SELECTION:
Never Say Die: Live is a live album by Waylon & The Waymore Blues Band, released on Sony Records through the Lucky Dog imprint in 2000. Jennings' third live album – after Waylon Live (1976) – and his last record of original material to be released during his lifetime, it was recorded at Nashville's historic Ryman Auditorium on January 5 and 6, 2000. At that time, Jennings was battling both emphysema and severe diabetes that had forced him to give up the sort of long tours he had always done. The album is credited to "Waylon & The Waymore Blues Band", referring to the singer's backing band, actually a mix of many of his original road band, the Waylors, and additional musicians. The album features a host of guests, including Waylon's wife Jessi Colter and three artists then on Sony: Montgomery Gentry, John Anderson and Travis Tritt. The songs themselves are a mix of original Jennings hits, tracks from his more recent albums and compositions he had never covered. Like 1998's Closing in on the Fire, Never Say Die: Live reached #71 on the country charts. The original 2000 release did not by any means constitute the complete concert, which ran an hour and forty minutes and was recorded by Sony in video. On July 24, 2007, Legacy Recordings, the Sony BMG reissue specialists, released the complete concert including all twenty-two tracks on two CDs and on DVD as well.

PROBLEM TO SOLVE:
Copy out the passage about the album Never Say Die: Live word for word, in full.

DATASET ROWS:
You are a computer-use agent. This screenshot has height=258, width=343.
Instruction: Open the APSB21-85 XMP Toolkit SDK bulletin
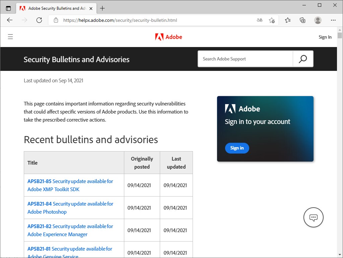pos(70,185)
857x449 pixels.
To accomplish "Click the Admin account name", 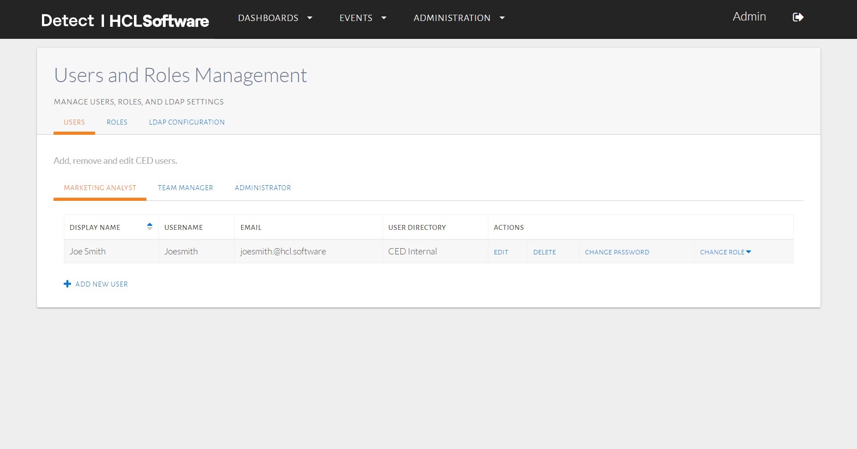I will [749, 17].
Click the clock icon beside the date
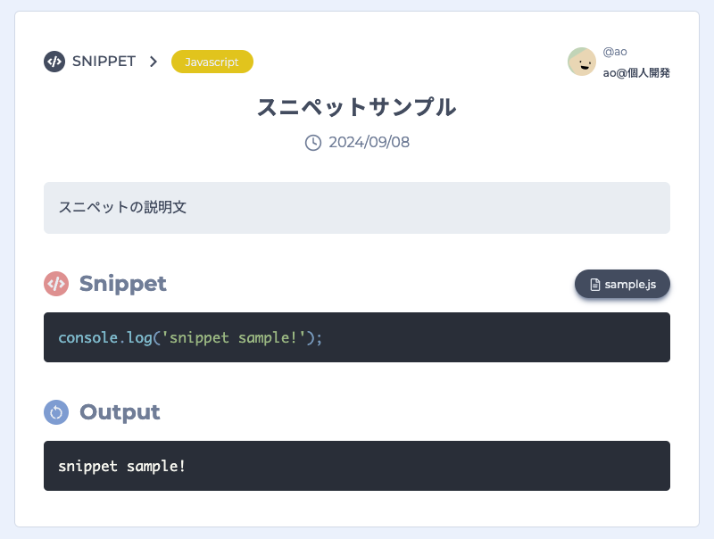The height and width of the screenshot is (539, 714). point(313,143)
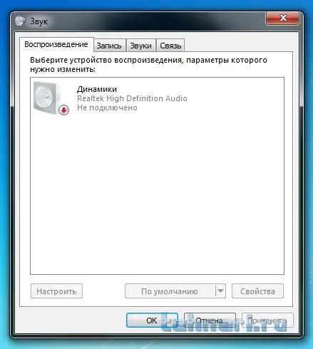This screenshot has width=313, height=349.
Task: Confirm with the OK button
Action: point(152,321)
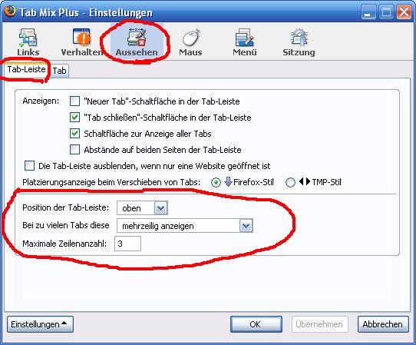Switch to the Tab-Leiste sub-tab
416x345 pixels.
pos(26,70)
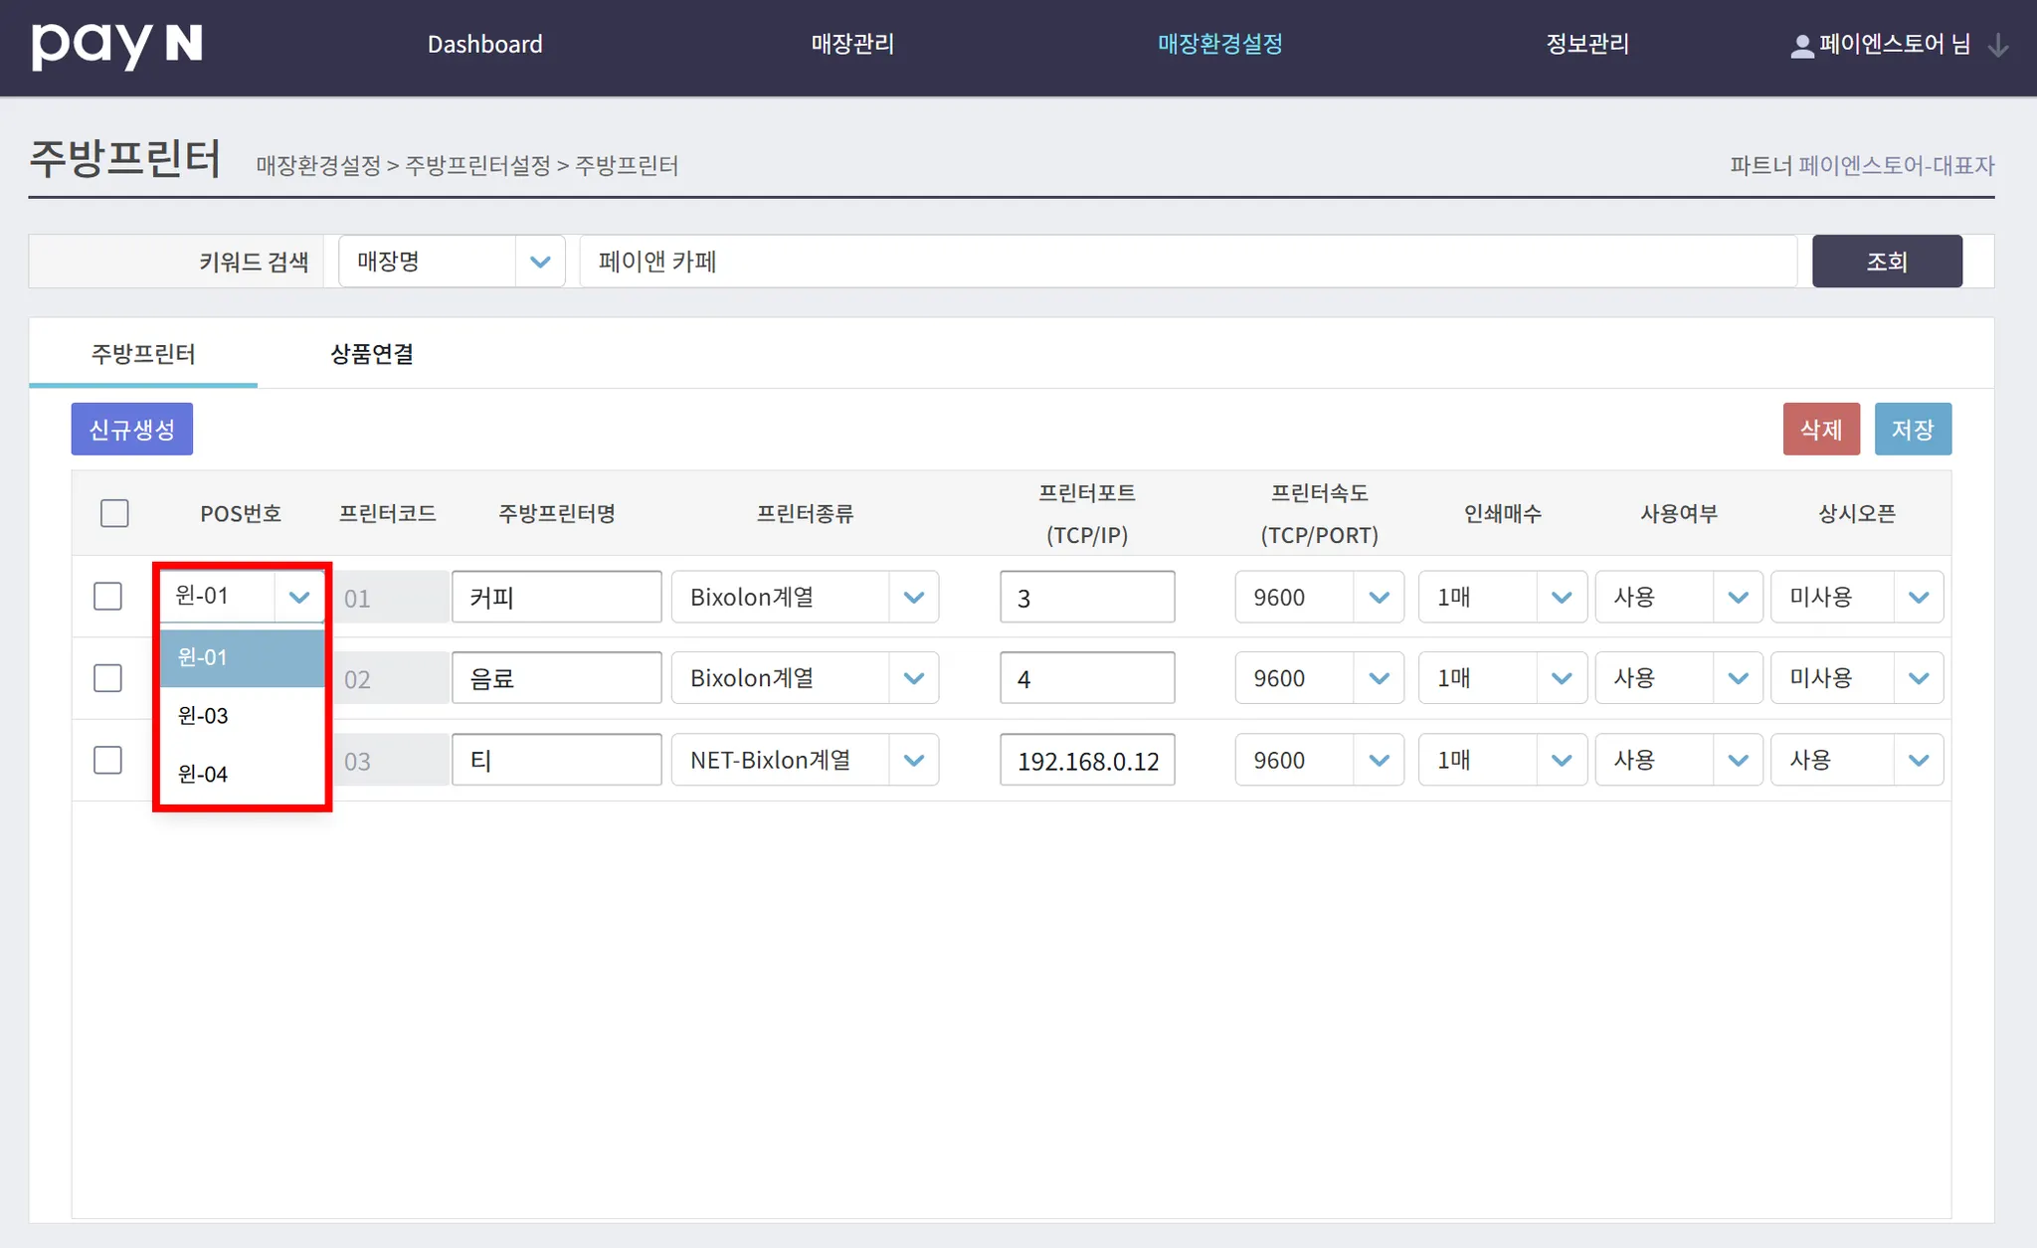Switch to the 상품연결 tab
Viewport: 2037px width, 1248px height.
(x=372, y=354)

SOLVED EXERCISE:
Never Say Die: Live is a live album by Waylon & The Waymore Blues Band, released on Sony Records through the Lucky Dog imprint in 2000. Jennings' third live album – after Waylon Live (1976) – and his last record of original material to be released during his lifetime, it was recorded at Nashville's historic Ryman Auditorium on January 5 and 6, 2000. At that time, Jennings was battling both emphysema and severe diabetes that had forced him to give up the sort of long tours he had always done. The album is credited to "Waylon & The Waymore Blues Band", referring to the singer's backing band, actually a mix of many of his original road band, the Waylors, and additional musicians. The album features a host of guests, including Waylon's wife Jessi Colter and three artists then on Sony: Montgomery Gentry, John Anderson and Travis Tritt. The songs themselves are a mix of original Jennings hits, tracks from his more recent albums and compositions he had never covered. Like 1998's Closing in on the Fire, Never Say Die: Live reached #71 on the country charts. The original 2000 release did not by any means constitute the complete concert, which ran an hour and forty minutes and was recorded by Sony in video. On July 24, 2007, Legacy Recordings, the Sony BMG reissue specialists, released the complete concert including all twenty-two tracks on two CDs and on DVD as well.